その後寧成は長安に呼び戻され、中尉となった。中尉となると彼は郅都のような統治を行ったが、清廉さでは郅都に及ばなかった。寧成は持ち前の狡賢さで、過酷に裁いたので漢の皇族・宗室や外戚と貴族は寧成に対して戦慄してこれを恐れた。
しかし、武帝が即位した翌年の建元元年(紀元前140年)に寧成は長安県令である内史に任務替えされた。そのため、中尉ではなくなった寧成に対して外戚などが彼を誹謗し訴える者が多く、後任の中尉の詰問による裁きを受けた寧成は死刑判決となり、罪に落ち頭の毛や髭を剃られた。当時は九卿は罪に落ちると自殺する者が多かったが、官僚としての出世を諦めた寧成は死刑囚用の首枷を外してそのまま脱獄して、通関証を偽造して函谷関を通り抜けて故郷に帰った。そのとき寧成は「仕官をして2千石の官に出世せずに、商売をして千万銭の財産を蓄えられないようでは、人間のうちに入らぬわ」と述べた。
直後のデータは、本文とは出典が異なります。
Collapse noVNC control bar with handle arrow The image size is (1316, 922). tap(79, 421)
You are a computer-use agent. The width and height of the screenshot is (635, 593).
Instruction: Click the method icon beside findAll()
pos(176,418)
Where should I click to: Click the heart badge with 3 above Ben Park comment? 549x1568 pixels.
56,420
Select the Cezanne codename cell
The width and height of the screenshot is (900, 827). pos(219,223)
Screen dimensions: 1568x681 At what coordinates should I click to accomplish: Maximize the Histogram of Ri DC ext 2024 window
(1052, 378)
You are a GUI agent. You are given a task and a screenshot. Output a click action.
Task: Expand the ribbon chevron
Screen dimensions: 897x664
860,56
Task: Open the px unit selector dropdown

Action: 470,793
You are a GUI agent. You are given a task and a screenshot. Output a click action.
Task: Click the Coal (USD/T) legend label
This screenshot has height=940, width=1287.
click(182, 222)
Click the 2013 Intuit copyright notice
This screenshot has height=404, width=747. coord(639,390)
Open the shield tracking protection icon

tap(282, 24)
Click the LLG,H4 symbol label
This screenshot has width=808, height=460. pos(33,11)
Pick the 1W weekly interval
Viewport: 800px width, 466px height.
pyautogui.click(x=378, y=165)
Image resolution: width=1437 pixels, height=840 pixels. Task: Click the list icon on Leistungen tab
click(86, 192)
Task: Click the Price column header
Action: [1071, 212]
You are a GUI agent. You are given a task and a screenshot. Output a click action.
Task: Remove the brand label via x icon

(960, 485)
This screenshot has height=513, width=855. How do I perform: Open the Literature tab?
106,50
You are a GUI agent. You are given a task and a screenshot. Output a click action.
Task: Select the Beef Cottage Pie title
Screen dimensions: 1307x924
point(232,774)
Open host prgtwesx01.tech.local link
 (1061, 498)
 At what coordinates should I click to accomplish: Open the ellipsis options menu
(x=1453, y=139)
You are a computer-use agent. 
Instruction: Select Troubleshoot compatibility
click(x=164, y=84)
以降の寧成は、まず広大な山の田地千余頃を後払いという約束で買い込み、それを貧民に貸して儲け、やがては数千戸の小作を抱え、労働させるほどの勢いとなっていった。そして恩赦が行われて以前の罪がすべて許されたころにはすでに寧成は百万長者になっていた。その後、寧成は遊侠の徒となって振る舞い、現地の官吏の弱みを握って操り、外出の際には数十人の配下を従えた。そのため、住民は郡の太守よりも寧成を重んじるほどであった。
寧成のことを聞いた武帝は、彼を太守として再登用しようと思うも、御史大夫の公孫弘が前科を持つ寧成を再登用にすべきではないと反対したが、武帝は聞き容れずに寧成を函谷関の都尉に任じた。すると公孫弘の諫言は的中して、南陽や函谷関の人々は「寧成の怒りに遭うより子育て中の凶暴な虎に遭う方がましだ」と言うようになった。しかし南陽に赴任してきた新しい太守義縦は函谷関に赴くと、寧成はへりくだって出迎えたが、義縦は鼻息を荒くして、これを相手にしなかった。やがて義縦は容赦なく寧成の一族を調べて取り潰し、再び有罪となりこれに慄いた寧成は函谷関の土豪の孔氏と暴氏の一族とともに逃亡した。
なお、横山光輝の『史記』で「野心家寧成」として上げられている。最後の部分に南陽太守義縦が寧成の身辺調査をしたため、有罪になることを恐れた寧成は南陽より逃亡して、行方知れずとして終わらせている。